## DATASET EXTRACT
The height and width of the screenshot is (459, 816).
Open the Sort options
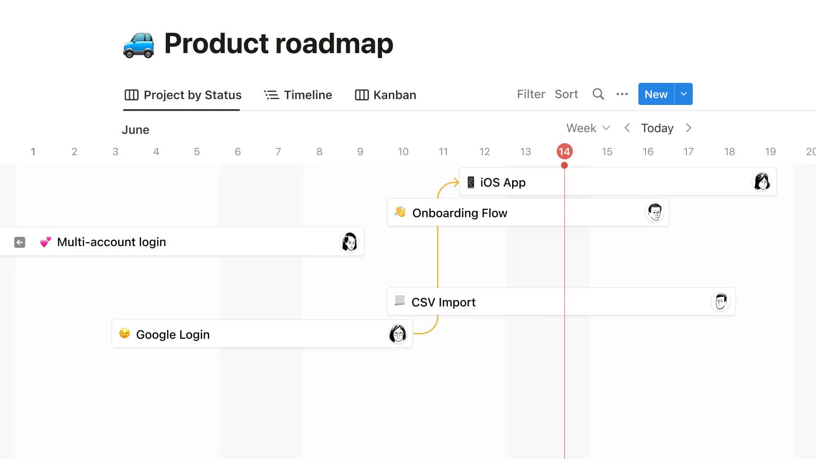click(x=566, y=94)
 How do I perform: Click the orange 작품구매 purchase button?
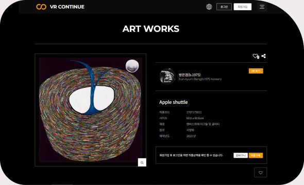(256, 155)
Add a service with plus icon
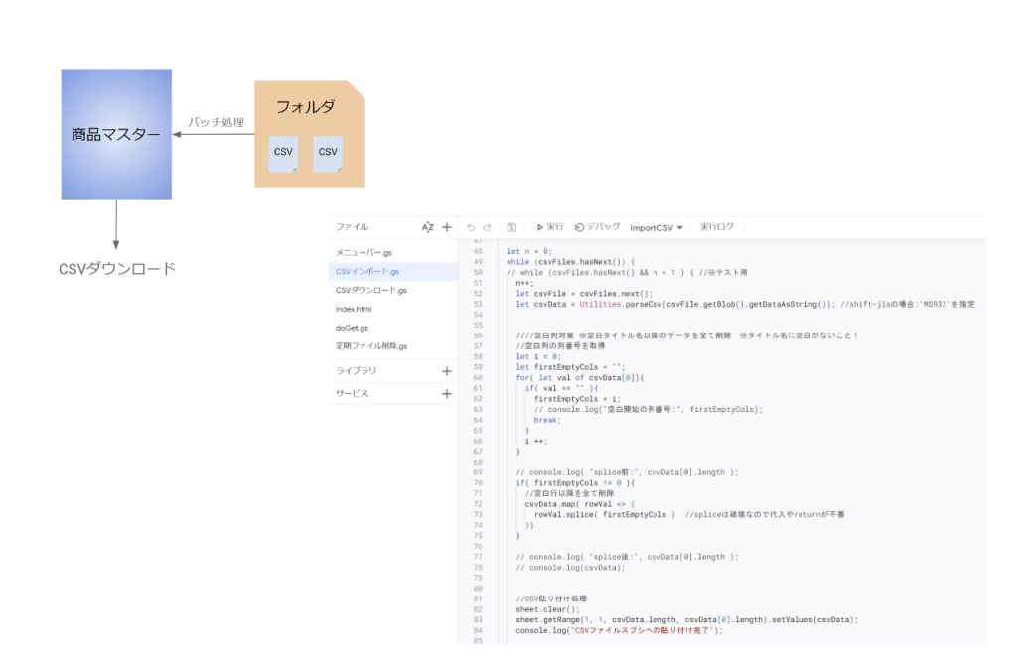 pos(447,394)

## GIVEN TASK
List every line of the data above that contains the string "작품구매", matching case exactly.

## SOLUTION TO THE PROBLEM
 How do I perform: Click the orange 작품구매 purchase button?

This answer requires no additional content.